*DATA UNDER STUDY*.
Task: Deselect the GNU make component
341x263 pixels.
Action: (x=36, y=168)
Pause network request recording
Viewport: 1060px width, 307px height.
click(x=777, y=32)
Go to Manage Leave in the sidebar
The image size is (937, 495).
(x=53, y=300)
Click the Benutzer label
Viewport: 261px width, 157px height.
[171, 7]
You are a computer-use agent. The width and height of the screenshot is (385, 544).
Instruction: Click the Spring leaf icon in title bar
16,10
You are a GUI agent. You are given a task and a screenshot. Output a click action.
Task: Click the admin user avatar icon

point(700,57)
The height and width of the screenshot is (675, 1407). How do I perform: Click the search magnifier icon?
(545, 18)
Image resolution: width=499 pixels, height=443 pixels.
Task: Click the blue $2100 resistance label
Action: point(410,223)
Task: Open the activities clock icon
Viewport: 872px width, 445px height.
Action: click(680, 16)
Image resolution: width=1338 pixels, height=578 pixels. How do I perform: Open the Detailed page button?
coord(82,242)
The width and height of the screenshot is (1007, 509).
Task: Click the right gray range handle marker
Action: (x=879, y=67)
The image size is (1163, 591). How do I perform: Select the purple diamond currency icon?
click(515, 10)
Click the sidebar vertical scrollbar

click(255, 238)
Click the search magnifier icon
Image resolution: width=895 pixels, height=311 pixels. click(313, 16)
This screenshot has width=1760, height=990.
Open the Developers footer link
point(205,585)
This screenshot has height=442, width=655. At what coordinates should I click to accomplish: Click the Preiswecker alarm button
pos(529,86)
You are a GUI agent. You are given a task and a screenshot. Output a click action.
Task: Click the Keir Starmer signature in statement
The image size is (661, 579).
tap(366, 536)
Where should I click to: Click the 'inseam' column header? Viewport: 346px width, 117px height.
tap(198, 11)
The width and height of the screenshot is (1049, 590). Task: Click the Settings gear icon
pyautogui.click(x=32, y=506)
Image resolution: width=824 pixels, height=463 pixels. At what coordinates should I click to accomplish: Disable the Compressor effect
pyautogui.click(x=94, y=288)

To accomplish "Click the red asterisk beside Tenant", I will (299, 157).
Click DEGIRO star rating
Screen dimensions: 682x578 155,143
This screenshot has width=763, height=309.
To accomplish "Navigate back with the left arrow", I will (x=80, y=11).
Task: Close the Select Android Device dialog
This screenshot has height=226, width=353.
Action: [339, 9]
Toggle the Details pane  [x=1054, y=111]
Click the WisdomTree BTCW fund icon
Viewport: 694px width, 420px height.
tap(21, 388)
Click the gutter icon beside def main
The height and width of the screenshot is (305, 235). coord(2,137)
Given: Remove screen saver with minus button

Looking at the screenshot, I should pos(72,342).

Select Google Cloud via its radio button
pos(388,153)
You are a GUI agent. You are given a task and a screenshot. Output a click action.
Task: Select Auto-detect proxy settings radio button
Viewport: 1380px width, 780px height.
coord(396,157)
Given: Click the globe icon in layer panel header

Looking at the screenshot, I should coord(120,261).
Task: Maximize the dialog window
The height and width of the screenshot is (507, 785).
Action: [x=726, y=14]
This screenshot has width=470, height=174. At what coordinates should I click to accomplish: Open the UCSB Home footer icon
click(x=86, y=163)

*ACTIVITY*. Once you reach the line containing "This screenshot has height=226, width=353.", output that line and each one after it exactly, ending with the final line of the listing and adding nothing else.

*RESPONSE AREA*.
This screenshot has height=226, width=353.
Action: [339, 9]
Toggle the Details pane  [x=1054, y=111]
Click the WisdomTree BTCW fund icon
Viewport: 694px width, 420px height.
tap(21, 388)
Click the gutter icon beside def main
The height and width of the screenshot is (305, 235). coord(2,137)
Given: Remove screen saver with minus button

Looking at the screenshot, I should pos(72,342).

Select Google Cloud via its radio button
pos(388,153)
You are a GUI agent. You are given a task and a screenshot. Output a click action.
Task: Select Auto-detect proxy settings radio button
Viewport: 1380px width, 780px height.
coord(396,157)
Given: Click the globe icon in layer panel header

Looking at the screenshot, I should coord(120,261).
Task: Maximize the dialog window
The height and width of the screenshot is (507, 785).
Action: [x=726, y=14]
This screenshot has width=470, height=174. At what coordinates should I click to accomplish: Open the UCSB Home footer icon
click(x=86, y=163)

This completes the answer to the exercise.